Petitioner does not challenge his underlying conviction; rather, he claims the California Board of Parole Hearings ("Board") violated his due process rights in its August 15, 2008, decision finding Petitioner unsuitable for parole. Petitioner contends the Board denied his due process rights when it arbitrarily denied parole based on the immutable facts of the commitment offense. In addition, he claims the Board failed to articulate a nexus between the immutable offense facts and the determination of current dangerousness.
Petitioner filed a habeas petition challenging the Board's 2008 decision in the Orange County Superior Court on March 16, 2009. The petition was denied in a reasoned decision on April 7, 2009. Petitioner next filed a habeas petition in the California Court of Appeal, Fourth Appellate District, on July 21, 2009. The appellate court denied the petition on July 30, 2009. Petitioner then filed a habeas petition in the California Supreme Court on October 2, 2009. The petition was summarily denied on March 24, 2010.
Petitioner filed the instant federal petition for writ of habeas corpus on June 11, 2010. Respondent filed an answer to the petition on October 28, 2010. Petitioner filed a traverse on November 22, 2010.
In October of 1992, Petitioner was visiting his ex-fianceee who had informed him that her clothing and other property had been taken when she was at a party. Petitioner agreed to go with her later that afternoon to help her retrieve her belongings. She drove them both to the house and attempted to get her belongings back from the victim and his friend. Petitioner stated that the victim and his friend were staring at him in a hostile manner and that the victim pulled out a knife and held it at his side.
Petitioner and his ex-fianceee left and went to a friend's house to see if he would help retrieve the clothes. Petitioner's friend was too busy to join them, but gave Petitioner a gun for his protection should he go back to the house. His ex-fianceee drove him back to the house and Petitioner went up to the door to retrieve the clothes. The victim and his friend came to the door. The victim pulled the knife again and threatened him. The victim started to come at Petitioner. Petitioner got scared, pulled out his gun, and fired twice. The victim's friend closed the door, and Petitioner ran back to the car. Petitioner knew the shots had struck the victim but he stated he did not know the severity of the injuries. He states he did not call the police out of fear.
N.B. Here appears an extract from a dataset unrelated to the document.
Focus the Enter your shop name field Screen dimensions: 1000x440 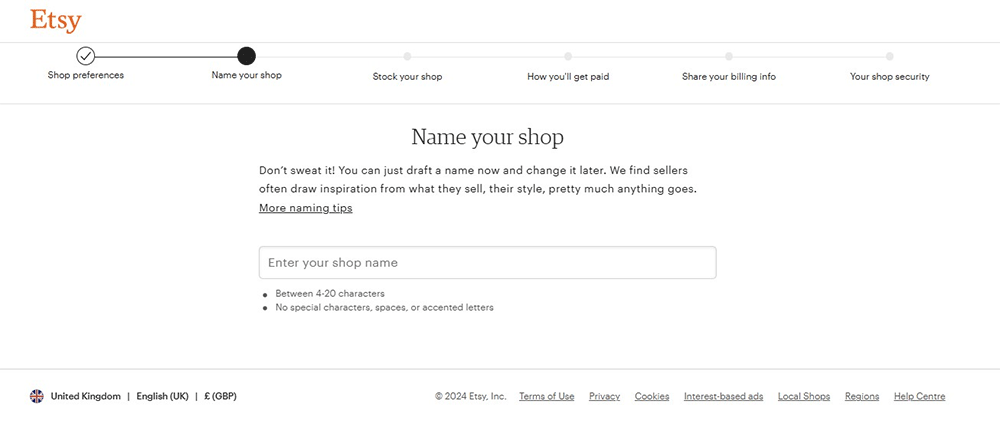point(487,263)
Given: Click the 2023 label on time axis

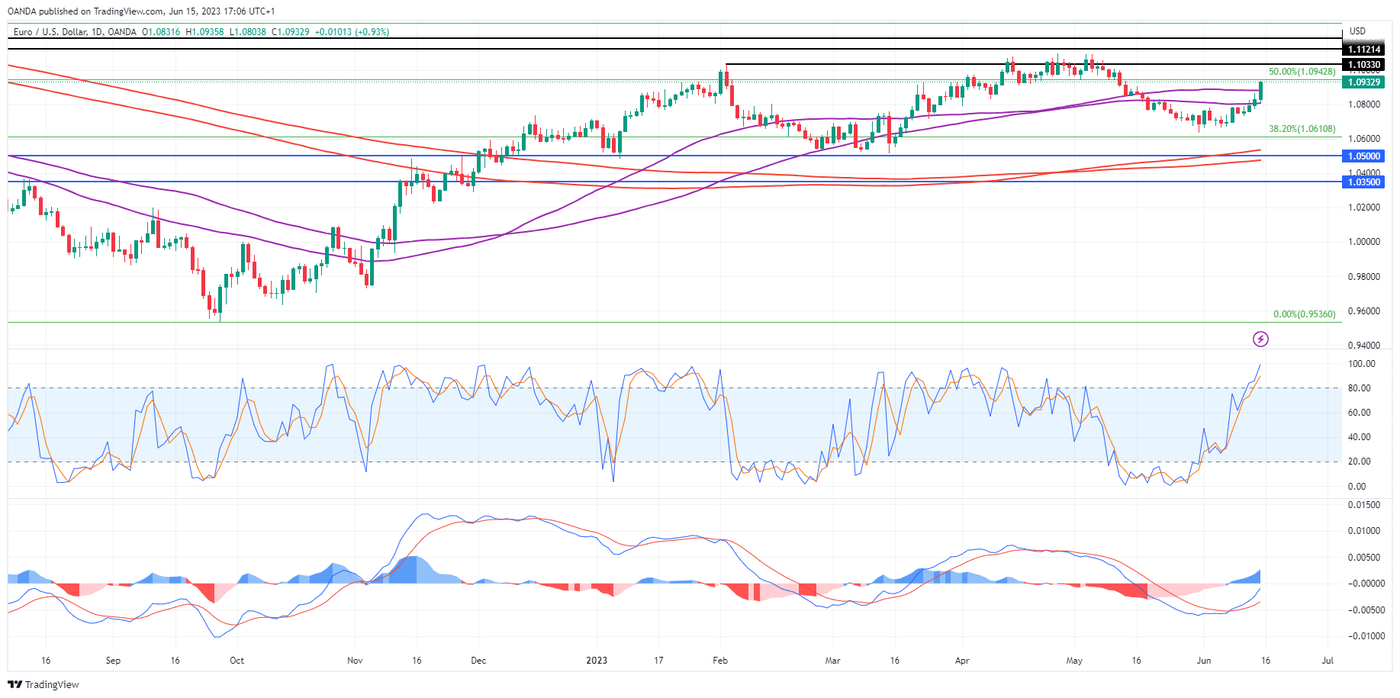Looking at the screenshot, I should pos(596,661).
He then returned the gun to his friend who said he would get rid of the gun.
On April 24, 1996, Congress enacted the Antiterrorism and Effective Death Penalty Act of 1996 ("AEDPA"), which applies to all petitions for writ of habeas corpus filed after its enactment. Lindh v. Murphy, 521 U.S. 320 (1997), cert. denied, 522 U.S. 1008 (1997); Jeffries v. Wood, 114 F.3d 1484, 1499 (9th Cir. 1997), quoting Drinkard v. Johnson, 97 F.3d 751, 769 (5th Cir.1996), cert. denied, 520 U.S. 1107 (1997), overruled on other grounds by Lindh v. Murphy, 521 U.S. 320 (1997) (holding AEDPA only applicable to cases filed after statute's enactment). The instant petition was filed after the enactment of the AEDPA; thus, it is governed by its provisions.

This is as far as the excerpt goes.